Tuesday, August 09, 2005

The Book World

Now that Yosso marked me to write about books, I have been trying to round up quite a bit of my dishevelled and disordered memory of books, having read and wanting to read. The result is the following jumble of thoughts and I own up the good and bad books and time gained and wasted. After all it is still the chaotic me and the books.

Books have always brought a host of allusions and images for me, foremost of them would probably be Journeys. other times, it would be a bygone moment with the personal coordinates of my life or juvenile discoveries in the attic or faces in close up or even a byline of a dead writer among other news...and yet other times they were the monikers of those days of rendezvous among friends who burnt down words, ideas and dreams together and now to be seen trudging the labyrinths of time, among strangers.

Yeah, Books were about the journeys. I used to wait beside my mother until midnight for my father's arrival after his short trips from lesser duties of a part-time politician. I was looking forward to the color and characters of Amar Chithra Katha he brought then. That was my first memory of anticipation and reading any book. It invariably related to homecoming. A decade later, I would go to Aunt's house for a long summer vacation, who after her husband retired from Labour department in the city retreated to this sultry hilly expanse. He died the year I went to stay with them. In those old oak furniture, I found the books he collected for a lifetime and I found that the original collecter was his younger brother who died an untimely death. Some of the books were already ravaged by termites. The hardcover of Greek tales had pale yellow pages and I remember illustrations of Pandora, Helen, Eurydice, Persephone, Hera and countless other goddesses. I found uncle's unfinished poems, bad and decent tries in one of the chests, beside Treasure Island and other assorted poetry of shelley, Byron and Browning.
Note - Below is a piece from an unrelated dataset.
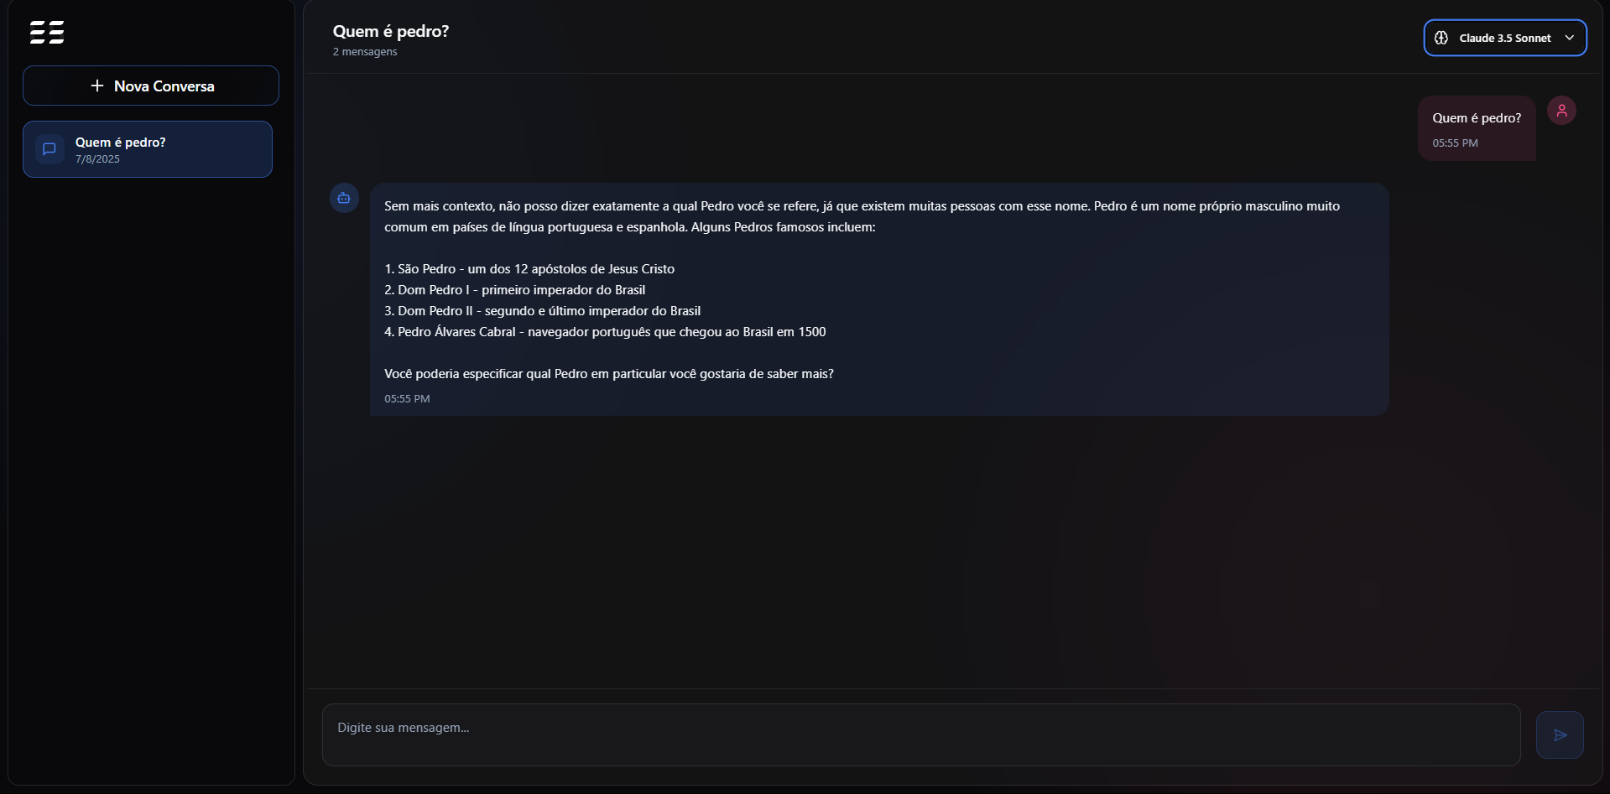The width and height of the screenshot is (1610, 794).
Task: Click the pink user avatar icon
Action: coord(1561,111)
I also found a lot of children's books in malayalam.

For the next few years I travelled every summer vacations with a bag full of books and its amazing to think that every year the sets of books were getting radicalized and reflected more of external validations and less of the exhileration of discoveries. I read Maxim Gorky's Mother and I let Pavel Vlasov to put the entire world around me on trial. I read The Germinal of Emile Zola and I didn't know it was supposed to be naturalism. I tried to read George Elliot's Silas Marner, hardly follwed the dialects and slangs thrown all over the book, valiantly trod the winding passages of Tolstoy's War and Peace and Pasternack's Dr. Zhivago. I remember those walks in the country roads after reading passages in Zhivago ruminating over the torments of Lara and then the monstrosity of revolution consuming its own children in The Tale of Two Cities. I imagined and suffered hardships of David Copperfield and every simple human beings in Chekhov's short stories.

My Mother's house was another favourite destination which overlooked an estuary and the billowing Arabian Sea behind. I read about Santiago in Hemingway's Old Man and the Sea and I could see his seemingly resigned but determined countenance on the those fishermen, or may be I just placed them in the backdrop of my imagination. Another journey I associate with reading a book was Doestoyevsky's Crime and Punishment when I travelled by train to Bangalore. I was unemployed and felt an inexplicable helplessness and seething anger inside me: I shared it with Raskolnikov although I smiled when I had seen a pawn shop on my way to K.R. Market.

My major source for books for a long time had been malayalam weekly Mathrubhumi and Hindu Sunday supplement. Once in a while Times Literary Review, Granta and Illustrated weekly at Ernakulam public library. That basically unfolded an entire world infront of me, constantly contradicted the best and the right and I learned the politically incorrect and use of media to celeberate and destroy icons and sycophants of power and ideology. My readings turned political, even of it was shakespeare's sonnet. But then I read a lot of malayalam writers: O.V.Viajayan (the Guru), V.K.N (the grandiloquent jester), Vaikom Muhammad Bhashir(the modern fabler) led the riot. I still keep going back to all of their books. There were a few poets who caught my attention like Balachandran Chullikkad, Idasseri Govindan Nair and Vailoppilli to name a few.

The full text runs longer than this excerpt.